_Text section_
Major road on Lantau Island, Hong Kong

Tai O Road (大澳道 (Dà'ào Dào)) is a main road in Islands District, Hong Kong. It is the west-most part of the main roads in south Lantau Island. It starts halfway down the side of Keung Shan, near Kwun Yam Monastery and Hang Pui, and runs downhill to the fishing town of Tai O, the only road access for the town. The road connects to Keung Shan Road and then South Lantau Road towards the rest of Lantau. It is around 2.7 kilometers long.

==History==
Tai O Road was completed 29 March 1971, providing direct access by road from Mui Wo to Tai O. It continues from Keung Shan Road in the east, which was completed in 1966. This replaced the ferries operated from Yaumatei Ferry Pier, which only had three services each day.

==Access==
The entirety of Tai O Road is within the Lantau Closed Area, requiring a permit to access by vehicle. Access by road is through Tung Chung Road, South Lantau Road and then Keung Shan Road.

_Supplied material_
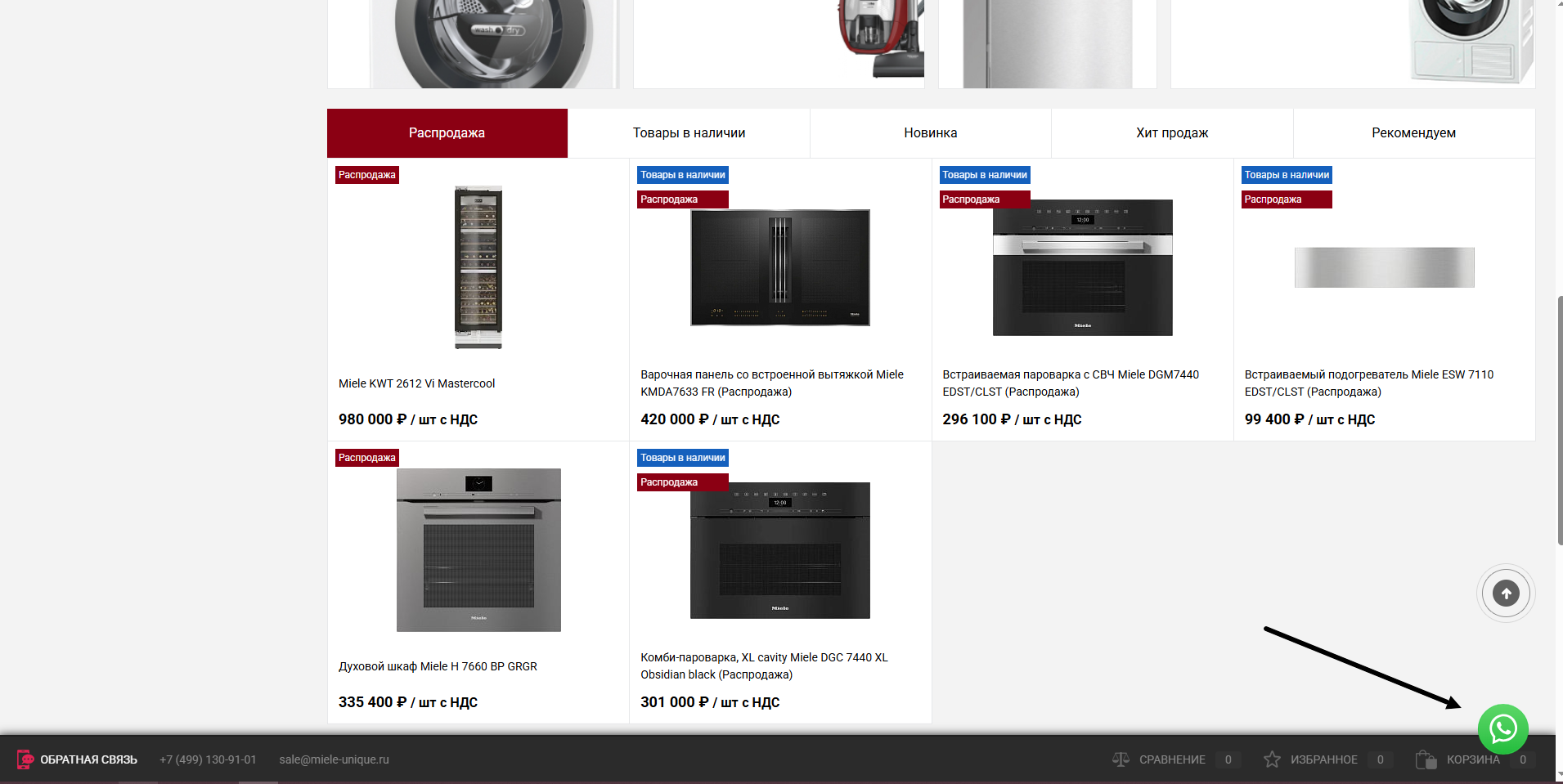Switch to the Товары в наличии tab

_Given instruction_
Please reproduce, word for word, the part of the Tai O Road text above that opens with the words containing "Major road on" and closes with "2.7 kilometers long.".

_Worked solution_
Major road on Lantau Island, Hong Kong

Tai O Road (大澳道 (Dà'ào Dào)) is a main road in Islands District, Hong Kong. It is the west-most part of the main roads in south Lantau Island. It starts halfway down the side of Keung Shan, near Kwun Yam Monastery and Hang Pui, and runs downhill to the fishing town of Tai O, the only road access for the town. The road connects to Keung Shan Road and then South Lantau Road towards the rest of Lantau. It is around 2.7 kilometers long.